> Questions
1. Reproduce the passage on older people's learning between "Ms Withnall wants" and "transport and so on.", inclusive.
2. In the passage on older people's learning, who coined the phrase "indulgent learning"?

** Source document follows **

Ms Withnall is running a series of focus groups to explore older people's attitudes to learning, and it was a participant in one of them who coined the phrase "indulgent learning".
Alex Withnall says: "Indulgent learning is about people being able to learn things they've always wanted to instead of learning what other people think they should learn. We've found people picking up literature that they perhaps touched on at school - and hated, and people learning languages and getting interested in all kinds of things that wouldn't have been on their school curriculum or that they wouldn't have learned in their work."
Ms Withnall wants people in general - and the Government in particular - to realise that lifelong learning really does mean that. "It's not just for people who are in work, which has been very much the thrust of the Government's drive," she says. "The whole thing has been oriented towards vocational training and education. But I think they're realising now that they have to include people who are post-work.
"At the moment there is a huge variation in what's available, and in the cost of it. The cost can be a problem for older people. And then there is timing, transport and so on.

** End of Source document **
** Data excerpts follows **

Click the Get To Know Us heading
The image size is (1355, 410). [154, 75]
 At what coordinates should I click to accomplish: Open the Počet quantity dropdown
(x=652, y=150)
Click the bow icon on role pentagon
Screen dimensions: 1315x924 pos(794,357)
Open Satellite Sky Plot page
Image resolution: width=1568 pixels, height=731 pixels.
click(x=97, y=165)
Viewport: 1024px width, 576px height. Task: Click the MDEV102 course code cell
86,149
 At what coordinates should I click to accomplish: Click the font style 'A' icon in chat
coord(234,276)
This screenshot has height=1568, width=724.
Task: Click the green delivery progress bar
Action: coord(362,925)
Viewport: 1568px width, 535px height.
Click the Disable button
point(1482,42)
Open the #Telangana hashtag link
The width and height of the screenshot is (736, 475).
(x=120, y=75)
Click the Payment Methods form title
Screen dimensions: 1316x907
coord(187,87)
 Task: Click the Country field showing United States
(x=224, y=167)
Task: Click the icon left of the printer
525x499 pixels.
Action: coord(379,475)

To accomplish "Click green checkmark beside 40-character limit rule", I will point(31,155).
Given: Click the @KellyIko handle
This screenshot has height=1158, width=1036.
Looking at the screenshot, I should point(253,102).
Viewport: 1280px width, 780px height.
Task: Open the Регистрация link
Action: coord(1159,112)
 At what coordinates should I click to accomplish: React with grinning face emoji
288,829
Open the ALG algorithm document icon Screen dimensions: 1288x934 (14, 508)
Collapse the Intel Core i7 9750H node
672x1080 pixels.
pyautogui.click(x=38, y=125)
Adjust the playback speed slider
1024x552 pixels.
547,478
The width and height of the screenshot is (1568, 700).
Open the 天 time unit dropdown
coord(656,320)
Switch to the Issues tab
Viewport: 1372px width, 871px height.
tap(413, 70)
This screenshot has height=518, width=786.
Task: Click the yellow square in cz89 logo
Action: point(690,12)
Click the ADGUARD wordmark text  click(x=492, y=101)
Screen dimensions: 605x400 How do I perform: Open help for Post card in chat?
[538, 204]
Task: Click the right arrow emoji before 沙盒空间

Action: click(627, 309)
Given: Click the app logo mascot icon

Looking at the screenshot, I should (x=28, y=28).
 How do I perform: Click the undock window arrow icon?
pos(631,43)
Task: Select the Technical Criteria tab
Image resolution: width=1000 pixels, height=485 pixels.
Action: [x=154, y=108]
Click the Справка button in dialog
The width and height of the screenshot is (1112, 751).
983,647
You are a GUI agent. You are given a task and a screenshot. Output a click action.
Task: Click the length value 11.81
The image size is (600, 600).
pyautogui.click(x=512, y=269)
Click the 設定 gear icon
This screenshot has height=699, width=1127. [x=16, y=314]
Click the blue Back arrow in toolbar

** End of Data excerpts **

> Answers below
1.
Ms Withnall wants people in general - and the Government in particular - to realise that lifelong learning really does mean that. "It's not just for people who are in work, which has been very much the thrust of the Government's drive," she says. "The whole thing has been oriented towards vocational training and education. But I think they're realising now that they have to include people who are post-work.
"At the moment there is a huge variation in what's available, and in the cost of it. The cost can be a problem for older people. And then there is timing, transport and so on.

2. A participant in one of Ms Withnall's focus groups.